### DATA SECTION ###

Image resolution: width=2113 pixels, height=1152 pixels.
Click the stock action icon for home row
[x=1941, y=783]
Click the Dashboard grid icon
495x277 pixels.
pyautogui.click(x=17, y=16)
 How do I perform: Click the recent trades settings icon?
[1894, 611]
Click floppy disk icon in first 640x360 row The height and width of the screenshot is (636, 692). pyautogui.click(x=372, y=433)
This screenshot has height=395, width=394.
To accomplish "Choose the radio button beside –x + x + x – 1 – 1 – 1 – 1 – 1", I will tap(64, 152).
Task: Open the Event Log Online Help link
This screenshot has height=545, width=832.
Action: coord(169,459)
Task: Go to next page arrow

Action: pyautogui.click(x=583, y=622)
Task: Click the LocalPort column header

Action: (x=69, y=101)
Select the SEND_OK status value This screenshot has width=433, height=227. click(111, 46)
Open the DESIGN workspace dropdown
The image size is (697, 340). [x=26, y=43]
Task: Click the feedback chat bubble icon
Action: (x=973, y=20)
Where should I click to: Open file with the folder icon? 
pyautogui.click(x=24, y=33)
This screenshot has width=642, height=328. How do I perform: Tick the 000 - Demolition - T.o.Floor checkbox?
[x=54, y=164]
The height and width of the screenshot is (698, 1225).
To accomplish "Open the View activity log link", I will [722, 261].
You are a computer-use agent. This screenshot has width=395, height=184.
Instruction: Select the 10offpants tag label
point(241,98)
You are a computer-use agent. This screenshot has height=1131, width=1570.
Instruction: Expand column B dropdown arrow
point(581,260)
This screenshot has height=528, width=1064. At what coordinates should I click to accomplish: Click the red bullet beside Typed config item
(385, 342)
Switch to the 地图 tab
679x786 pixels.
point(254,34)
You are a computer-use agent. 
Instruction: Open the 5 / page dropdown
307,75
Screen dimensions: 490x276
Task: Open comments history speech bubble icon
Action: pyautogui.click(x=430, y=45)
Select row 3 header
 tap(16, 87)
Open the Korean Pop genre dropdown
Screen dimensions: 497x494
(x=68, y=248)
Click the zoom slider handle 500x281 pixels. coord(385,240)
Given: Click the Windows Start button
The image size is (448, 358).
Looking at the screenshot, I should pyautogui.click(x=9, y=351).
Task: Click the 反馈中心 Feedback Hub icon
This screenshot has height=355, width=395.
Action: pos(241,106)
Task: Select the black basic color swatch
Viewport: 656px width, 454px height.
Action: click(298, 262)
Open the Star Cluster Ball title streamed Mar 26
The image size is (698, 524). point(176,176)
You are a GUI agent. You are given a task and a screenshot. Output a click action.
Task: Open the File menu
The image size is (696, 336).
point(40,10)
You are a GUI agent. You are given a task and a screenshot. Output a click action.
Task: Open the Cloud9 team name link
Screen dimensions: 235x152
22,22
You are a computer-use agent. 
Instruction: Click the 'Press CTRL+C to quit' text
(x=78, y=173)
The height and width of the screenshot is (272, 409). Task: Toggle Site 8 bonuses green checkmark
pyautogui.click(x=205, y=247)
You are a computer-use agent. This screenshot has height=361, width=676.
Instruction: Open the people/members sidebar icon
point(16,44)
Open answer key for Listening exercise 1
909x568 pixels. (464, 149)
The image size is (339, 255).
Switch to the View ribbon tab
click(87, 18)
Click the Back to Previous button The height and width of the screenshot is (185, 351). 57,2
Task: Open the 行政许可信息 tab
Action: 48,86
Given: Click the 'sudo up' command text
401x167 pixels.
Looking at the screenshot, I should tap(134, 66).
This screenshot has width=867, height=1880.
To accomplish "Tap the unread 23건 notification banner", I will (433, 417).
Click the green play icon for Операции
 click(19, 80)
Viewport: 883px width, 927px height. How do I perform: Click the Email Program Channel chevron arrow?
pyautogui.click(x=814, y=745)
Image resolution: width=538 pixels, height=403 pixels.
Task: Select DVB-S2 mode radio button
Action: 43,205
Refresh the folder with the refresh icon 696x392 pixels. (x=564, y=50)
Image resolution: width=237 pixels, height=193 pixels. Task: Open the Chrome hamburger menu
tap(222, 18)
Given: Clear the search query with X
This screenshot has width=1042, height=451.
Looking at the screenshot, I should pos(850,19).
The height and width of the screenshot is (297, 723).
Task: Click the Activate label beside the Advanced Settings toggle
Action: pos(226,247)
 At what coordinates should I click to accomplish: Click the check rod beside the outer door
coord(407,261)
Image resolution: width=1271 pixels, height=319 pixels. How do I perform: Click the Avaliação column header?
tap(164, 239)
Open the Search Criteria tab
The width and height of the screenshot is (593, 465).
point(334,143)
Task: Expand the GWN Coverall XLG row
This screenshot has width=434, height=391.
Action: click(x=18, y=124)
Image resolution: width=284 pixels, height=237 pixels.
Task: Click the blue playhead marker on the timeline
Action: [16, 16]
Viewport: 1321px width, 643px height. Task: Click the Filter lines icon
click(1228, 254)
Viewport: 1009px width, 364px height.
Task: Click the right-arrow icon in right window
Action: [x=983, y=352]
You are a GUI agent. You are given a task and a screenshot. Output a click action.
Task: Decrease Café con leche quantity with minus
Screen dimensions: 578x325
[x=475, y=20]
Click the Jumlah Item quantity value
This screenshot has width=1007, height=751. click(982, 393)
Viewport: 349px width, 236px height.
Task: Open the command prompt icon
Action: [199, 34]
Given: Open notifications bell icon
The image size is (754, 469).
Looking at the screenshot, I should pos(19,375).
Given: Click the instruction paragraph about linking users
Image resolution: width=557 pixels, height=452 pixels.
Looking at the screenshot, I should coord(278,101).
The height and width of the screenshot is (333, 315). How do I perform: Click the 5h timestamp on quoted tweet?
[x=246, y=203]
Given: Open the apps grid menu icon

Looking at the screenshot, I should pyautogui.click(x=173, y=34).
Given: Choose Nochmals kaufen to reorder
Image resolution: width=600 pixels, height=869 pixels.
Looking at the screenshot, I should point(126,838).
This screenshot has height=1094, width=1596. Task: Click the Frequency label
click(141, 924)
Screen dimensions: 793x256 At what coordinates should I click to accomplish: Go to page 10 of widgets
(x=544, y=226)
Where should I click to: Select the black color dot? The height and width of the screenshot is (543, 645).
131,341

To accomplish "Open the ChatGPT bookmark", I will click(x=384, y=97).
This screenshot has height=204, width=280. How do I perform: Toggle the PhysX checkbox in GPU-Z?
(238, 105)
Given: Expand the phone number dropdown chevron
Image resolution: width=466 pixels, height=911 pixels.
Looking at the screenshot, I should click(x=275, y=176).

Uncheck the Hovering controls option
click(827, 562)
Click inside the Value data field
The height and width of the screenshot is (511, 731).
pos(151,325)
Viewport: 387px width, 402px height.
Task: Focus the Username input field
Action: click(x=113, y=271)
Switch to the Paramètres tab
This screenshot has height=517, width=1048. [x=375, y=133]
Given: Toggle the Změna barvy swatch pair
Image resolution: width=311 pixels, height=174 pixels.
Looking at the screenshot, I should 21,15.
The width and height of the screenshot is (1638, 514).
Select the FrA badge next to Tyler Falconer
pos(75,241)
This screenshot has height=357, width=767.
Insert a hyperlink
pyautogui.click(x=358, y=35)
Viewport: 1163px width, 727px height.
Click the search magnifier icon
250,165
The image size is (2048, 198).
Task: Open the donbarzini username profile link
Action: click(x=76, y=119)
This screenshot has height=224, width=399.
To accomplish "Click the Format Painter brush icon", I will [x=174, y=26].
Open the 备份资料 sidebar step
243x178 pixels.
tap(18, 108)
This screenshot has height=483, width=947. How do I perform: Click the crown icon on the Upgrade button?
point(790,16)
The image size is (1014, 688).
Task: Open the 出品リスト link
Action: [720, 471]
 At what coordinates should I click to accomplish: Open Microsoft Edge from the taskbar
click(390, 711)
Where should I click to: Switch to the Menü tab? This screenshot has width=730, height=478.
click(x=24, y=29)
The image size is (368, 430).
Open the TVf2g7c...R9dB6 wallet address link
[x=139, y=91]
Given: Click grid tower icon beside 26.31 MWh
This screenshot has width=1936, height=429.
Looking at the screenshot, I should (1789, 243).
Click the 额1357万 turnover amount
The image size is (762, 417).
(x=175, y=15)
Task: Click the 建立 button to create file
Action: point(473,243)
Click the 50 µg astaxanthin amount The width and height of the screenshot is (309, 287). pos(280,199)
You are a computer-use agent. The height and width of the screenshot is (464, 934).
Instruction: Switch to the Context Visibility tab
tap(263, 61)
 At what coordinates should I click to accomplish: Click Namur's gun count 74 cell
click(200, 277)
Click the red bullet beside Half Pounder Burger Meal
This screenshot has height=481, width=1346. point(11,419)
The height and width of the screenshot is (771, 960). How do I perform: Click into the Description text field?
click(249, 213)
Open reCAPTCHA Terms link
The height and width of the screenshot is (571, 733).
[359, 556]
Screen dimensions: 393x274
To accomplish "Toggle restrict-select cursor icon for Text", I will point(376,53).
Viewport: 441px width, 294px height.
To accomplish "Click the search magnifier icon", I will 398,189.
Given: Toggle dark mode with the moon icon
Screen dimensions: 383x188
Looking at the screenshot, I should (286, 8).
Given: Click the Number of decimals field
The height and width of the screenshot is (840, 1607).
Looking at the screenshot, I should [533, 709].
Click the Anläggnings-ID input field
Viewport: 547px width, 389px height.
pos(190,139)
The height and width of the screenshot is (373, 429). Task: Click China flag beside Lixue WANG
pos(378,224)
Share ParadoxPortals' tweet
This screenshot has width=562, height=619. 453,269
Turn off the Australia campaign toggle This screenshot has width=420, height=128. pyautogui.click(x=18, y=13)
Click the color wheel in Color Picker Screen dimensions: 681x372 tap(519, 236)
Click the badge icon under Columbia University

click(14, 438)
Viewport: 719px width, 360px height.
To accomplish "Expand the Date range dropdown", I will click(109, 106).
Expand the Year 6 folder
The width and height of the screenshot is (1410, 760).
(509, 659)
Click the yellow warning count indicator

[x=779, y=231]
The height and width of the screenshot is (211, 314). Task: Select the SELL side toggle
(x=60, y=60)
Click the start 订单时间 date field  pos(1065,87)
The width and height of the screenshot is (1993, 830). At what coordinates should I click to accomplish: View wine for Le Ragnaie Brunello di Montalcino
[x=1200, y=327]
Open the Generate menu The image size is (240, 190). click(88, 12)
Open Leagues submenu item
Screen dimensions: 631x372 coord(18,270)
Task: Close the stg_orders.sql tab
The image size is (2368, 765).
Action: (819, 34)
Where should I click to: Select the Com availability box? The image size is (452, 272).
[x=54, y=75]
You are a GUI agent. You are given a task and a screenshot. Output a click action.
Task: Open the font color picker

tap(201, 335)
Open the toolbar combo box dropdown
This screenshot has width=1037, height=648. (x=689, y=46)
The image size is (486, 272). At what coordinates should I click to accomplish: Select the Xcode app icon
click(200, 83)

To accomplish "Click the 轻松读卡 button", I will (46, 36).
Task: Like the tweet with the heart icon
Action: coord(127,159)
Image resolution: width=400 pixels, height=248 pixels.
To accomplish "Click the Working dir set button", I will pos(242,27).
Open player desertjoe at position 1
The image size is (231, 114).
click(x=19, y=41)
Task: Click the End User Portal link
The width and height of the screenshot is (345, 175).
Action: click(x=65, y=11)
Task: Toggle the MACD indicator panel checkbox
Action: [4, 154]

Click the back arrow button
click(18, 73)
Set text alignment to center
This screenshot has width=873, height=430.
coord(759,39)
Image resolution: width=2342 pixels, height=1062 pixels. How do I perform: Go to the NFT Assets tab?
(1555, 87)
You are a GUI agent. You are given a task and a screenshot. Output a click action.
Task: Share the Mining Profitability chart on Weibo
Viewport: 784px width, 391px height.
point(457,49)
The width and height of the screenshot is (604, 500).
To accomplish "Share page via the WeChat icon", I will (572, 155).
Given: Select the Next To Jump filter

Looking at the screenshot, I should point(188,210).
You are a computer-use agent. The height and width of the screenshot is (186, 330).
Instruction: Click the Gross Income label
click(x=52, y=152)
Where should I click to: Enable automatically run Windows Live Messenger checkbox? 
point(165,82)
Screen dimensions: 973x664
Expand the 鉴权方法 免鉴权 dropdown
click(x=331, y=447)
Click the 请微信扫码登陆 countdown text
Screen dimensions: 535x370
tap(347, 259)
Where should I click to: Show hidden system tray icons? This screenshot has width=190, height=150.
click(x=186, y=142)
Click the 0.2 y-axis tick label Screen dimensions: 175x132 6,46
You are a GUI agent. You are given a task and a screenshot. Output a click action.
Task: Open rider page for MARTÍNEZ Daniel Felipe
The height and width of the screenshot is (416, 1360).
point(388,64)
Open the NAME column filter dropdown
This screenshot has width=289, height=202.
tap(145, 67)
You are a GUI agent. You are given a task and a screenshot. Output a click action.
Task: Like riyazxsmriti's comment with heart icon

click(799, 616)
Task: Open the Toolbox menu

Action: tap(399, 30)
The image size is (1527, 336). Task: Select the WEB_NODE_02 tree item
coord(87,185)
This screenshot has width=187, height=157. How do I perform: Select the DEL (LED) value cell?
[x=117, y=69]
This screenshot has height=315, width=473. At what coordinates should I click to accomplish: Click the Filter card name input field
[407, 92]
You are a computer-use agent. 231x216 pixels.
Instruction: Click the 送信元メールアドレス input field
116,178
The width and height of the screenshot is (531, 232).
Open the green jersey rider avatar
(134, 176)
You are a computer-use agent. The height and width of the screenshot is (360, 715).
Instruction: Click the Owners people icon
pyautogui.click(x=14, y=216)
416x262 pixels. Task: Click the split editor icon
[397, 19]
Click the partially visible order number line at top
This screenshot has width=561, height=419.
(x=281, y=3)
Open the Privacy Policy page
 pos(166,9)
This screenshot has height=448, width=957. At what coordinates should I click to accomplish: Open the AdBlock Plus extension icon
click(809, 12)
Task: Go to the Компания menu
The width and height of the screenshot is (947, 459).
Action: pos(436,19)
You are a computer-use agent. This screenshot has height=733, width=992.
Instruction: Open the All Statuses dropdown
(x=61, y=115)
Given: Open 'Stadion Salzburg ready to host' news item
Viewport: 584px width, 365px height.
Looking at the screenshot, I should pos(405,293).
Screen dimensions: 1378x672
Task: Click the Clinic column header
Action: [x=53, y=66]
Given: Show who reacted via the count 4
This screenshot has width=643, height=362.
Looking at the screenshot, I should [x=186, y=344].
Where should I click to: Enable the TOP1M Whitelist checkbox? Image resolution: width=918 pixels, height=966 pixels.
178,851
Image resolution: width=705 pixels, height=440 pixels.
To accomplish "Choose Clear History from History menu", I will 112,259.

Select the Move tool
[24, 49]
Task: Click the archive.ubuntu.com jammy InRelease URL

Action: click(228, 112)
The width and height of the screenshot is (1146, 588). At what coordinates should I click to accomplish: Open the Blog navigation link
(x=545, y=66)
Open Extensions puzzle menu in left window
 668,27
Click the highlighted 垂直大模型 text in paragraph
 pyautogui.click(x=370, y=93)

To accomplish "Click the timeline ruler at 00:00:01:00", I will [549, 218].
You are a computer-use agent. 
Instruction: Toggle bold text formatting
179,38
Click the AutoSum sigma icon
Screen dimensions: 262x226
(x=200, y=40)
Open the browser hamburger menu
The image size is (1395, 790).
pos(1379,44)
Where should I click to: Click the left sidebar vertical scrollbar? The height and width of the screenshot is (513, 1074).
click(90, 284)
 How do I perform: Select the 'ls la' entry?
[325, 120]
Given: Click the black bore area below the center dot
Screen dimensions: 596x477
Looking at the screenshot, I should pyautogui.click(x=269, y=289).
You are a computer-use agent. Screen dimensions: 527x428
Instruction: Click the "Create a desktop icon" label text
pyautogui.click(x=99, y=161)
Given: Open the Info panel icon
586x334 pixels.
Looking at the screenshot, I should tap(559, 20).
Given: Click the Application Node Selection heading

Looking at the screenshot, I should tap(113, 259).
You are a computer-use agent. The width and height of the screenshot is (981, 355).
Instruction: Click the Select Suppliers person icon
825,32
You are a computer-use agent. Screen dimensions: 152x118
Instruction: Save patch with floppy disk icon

###

Copy back the listing above exactly, but only from the line with "This screenshot has width=1936, height=429." through the line with "Screen dimensions: 393x274", both ends included.

This screenshot has width=1936, height=429.
Looking at the screenshot, I should (1789, 243).
Click the 额1357万 turnover amount
The image size is (762, 417).
(x=175, y=15)
Task: Click the 建立 button to create file
Action: point(473,243)
Click the 50 µg astaxanthin amount The width and height of the screenshot is (309, 287). pos(280,199)
You are a computer-use agent. The height and width of the screenshot is (464, 934).
Instruction: Switch to the Context Visibility tab
tap(263, 61)
 At what coordinates should I click to accomplish: Click Namur's gun count 74 cell
click(200, 277)
Click the red bullet beside Half Pounder Burger Meal
This screenshot has height=481, width=1346. point(11,419)
The height and width of the screenshot is (771, 960). How do I perform: Click into the Description text field?
click(249, 213)
Open reCAPTCHA Terms link
The height and width of the screenshot is (571, 733).
[359, 556]
Screen dimensions: 393x274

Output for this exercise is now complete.